◆ **Records for processing**
········

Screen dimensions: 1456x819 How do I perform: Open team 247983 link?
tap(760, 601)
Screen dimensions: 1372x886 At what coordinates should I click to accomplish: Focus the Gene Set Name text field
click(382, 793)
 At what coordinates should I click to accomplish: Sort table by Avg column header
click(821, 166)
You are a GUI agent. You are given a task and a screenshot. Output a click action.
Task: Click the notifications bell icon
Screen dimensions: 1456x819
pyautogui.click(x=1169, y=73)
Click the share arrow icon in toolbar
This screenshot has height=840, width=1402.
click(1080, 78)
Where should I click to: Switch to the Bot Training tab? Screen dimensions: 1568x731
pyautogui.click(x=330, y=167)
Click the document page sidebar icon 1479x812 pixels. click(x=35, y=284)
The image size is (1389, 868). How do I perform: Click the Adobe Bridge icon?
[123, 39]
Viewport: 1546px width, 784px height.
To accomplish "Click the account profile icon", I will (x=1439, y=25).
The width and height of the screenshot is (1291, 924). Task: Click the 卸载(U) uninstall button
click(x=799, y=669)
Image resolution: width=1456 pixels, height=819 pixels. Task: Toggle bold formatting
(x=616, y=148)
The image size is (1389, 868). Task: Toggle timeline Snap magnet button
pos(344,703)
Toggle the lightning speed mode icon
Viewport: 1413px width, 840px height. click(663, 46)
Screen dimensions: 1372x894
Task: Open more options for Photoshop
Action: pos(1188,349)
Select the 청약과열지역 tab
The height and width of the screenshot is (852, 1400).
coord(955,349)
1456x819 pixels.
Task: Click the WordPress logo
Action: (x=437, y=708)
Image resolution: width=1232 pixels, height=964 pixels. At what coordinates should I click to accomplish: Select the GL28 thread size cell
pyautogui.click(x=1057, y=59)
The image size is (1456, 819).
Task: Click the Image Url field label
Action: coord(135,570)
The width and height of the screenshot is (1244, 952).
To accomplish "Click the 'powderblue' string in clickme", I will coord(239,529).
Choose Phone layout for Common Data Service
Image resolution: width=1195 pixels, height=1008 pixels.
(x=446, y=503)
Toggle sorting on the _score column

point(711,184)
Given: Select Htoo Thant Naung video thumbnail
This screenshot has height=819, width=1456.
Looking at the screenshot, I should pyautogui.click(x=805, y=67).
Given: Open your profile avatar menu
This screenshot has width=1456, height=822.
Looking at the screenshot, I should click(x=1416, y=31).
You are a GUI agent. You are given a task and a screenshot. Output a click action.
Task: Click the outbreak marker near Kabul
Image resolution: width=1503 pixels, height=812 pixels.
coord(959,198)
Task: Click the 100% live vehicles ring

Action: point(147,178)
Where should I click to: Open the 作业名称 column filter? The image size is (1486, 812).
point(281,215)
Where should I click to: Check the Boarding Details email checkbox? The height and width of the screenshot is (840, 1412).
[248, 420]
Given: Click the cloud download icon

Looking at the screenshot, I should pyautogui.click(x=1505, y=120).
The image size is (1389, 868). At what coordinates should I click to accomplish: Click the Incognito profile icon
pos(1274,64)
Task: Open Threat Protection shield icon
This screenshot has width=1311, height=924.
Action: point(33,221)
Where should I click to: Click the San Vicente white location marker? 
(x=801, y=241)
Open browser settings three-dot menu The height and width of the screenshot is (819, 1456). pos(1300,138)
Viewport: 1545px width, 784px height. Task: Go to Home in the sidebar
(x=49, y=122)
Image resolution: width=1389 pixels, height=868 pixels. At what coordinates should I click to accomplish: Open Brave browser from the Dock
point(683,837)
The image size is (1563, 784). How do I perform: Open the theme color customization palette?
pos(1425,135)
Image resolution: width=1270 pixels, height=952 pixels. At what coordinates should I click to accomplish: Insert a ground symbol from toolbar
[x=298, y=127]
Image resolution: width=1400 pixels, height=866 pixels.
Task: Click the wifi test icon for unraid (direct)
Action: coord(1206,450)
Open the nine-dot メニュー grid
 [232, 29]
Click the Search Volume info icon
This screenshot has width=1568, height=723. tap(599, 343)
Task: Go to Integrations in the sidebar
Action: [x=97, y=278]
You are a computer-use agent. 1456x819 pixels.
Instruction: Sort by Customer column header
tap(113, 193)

········

◆ **Directions for this task**
A verbatim restatement of all the entries above is required.

◆ **Answer to this problem**
Screen dimensions: 1456x819 How do I perform: Open team 247983 link?
tap(760, 601)
Screen dimensions: 1372x886 At what coordinates should I click to accomplish: Focus the Gene Set Name text field
click(382, 793)
 At what coordinates should I click to accomplish: Sort table by Avg column header
click(821, 166)
You are a GUI agent. You are given a task and a screenshot. Output a click action.
Task: Click the notifications bell icon
Screen dimensions: 1456x819
pyautogui.click(x=1169, y=73)
Click the share arrow icon in toolbar
This screenshot has height=840, width=1402.
click(1080, 78)
Where should I click to: Switch to the Bot Training tab? Screen dimensions: 1568x731
pyautogui.click(x=330, y=167)
Click the document page sidebar icon 1479x812 pixels. click(x=35, y=284)
The image size is (1389, 868). How do I perform: Click the Adobe Bridge icon?
[123, 39]
Viewport: 1546px width, 784px height.
To accomplish "Click the account profile icon", I will (x=1439, y=25).
The width and height of the screenshot is (1291, 924). Task: Click the 卸载(U) uninstall button
click(x=799, y=669)
Image resolution: width=1456 pixels, height=819 pixels. Task: Toggle bold formatting
(x=616, y=148)
The image size is (1389, 868). Task: Toggle timeline Snap magnet button
pos(344,703)
Toggle the lightning speed mode icon
Viewport: 1413px width, 840px height. click(663, 46)
Screen dimensions: 1372x894
Task: Open more options for Photoshop
Action: pos(1188,349)
Select the 청약과열지역 tab
The height and width of the screenshot is (852, 1400).
coord(955,349)
1456x819 pixels.
Task: Click the WordPress logo
Action: (x=437, y=708)
Image resolution: width=1232 pixels, height=964 pixels. At what coordinates should I click to accomplish: Select the GL28 thread size cell
pyautogui.click(x=1057, y=59)
The image size is (1456, 819).
Task: Click the Image Url field label
Action: coord(135,570)
The width and height of the screenshot is (1244, 952).
To accomplish "Click the 'powderblue' string in clickme", I will coord(239,529).
Choose Phone layout for Common Data Service
Image resolution: width=1195 pixels, height=1008 pixels.
(x=446, y=503)
Toggle sorting on the _score column

point(711,184)
Given: Select Htoo Thant Naung video thumbnail
This screenshot has height=819, width=1456.
Looking at the screenshot, I should pyautogui.click(x=805, y=67).
Given: Open your profile avatar menu
This screenshot has width=1456, height=822.
Looking at the screenshot, I should click(x=1416, y=31).
You are a GUI agent. You are given a task and a screenshot. Output a click action.
Task: Click the outbreak marker near Kabul
Image resolution: width=1503 pixels, height=812 pixels.
coord(959,198)
Task: Click the 100% live vehicles ring

Action: point(147,178)
Where should I click to: Open the 作业名称 column filter? The image size is (1486, 812).
point(281,215)
Where should I click to: Check the Boarding Details email checkbox? The height and width of the screenshot is (840, 1412).
[248, 420]
Given: Click the cloud download icon

Looking at the screenshot, I should pyautogui.click(x=1505, y=120).
The image size is (1389, 868). At what coordinates should I click to accomplish: Click the Incognito profile icon
pos(1274,64)
Task: Open Threat Protection shield icon
This screenshot has width=1311, height=924.
Action: point(33,221)
Where should I click to: Click the San Vicente white location marker? 
(x=801, y=241)
Open browser settings three-dot menu The height and width of the screenshot is (819, 1456). pos(1300,138)
Viewport: 1545px width, 784px height. Task: Go to Home in the sidebar
(x=49, y=122)
Image resolution: width=1389 pixels, height=868 pixels. At what coordinates should I click to accomplish: Open Brave browser from the Dock
point(683,837)
The image size is (1563, 784). How do I perform: Open the theme color customization palette?
pos(1425,135)
Image resolution: width=1270 pixels, height=952 pixels. At what coordinates should I click to accomplish: Insert a ground symbol from toolbar
[x=298, y=127]
Image resolution: width=1400 pixels, height=866 pixels.
Task: Click the wifi test icon for unraid (direct)
Action: coord(1206,450)
Open the nine-dot メニュー grid
 [232, 29]
Click the Search Volume info icon
This screenshot has width=1568, height=723. tap(599, 343)
Task: Go to Integrations in the sidebar
Action: [x=97, y=278]
You are a computer-use agent. 1456x819 pixels.
Instruction: Sort by Customer column header
tap(113, 193)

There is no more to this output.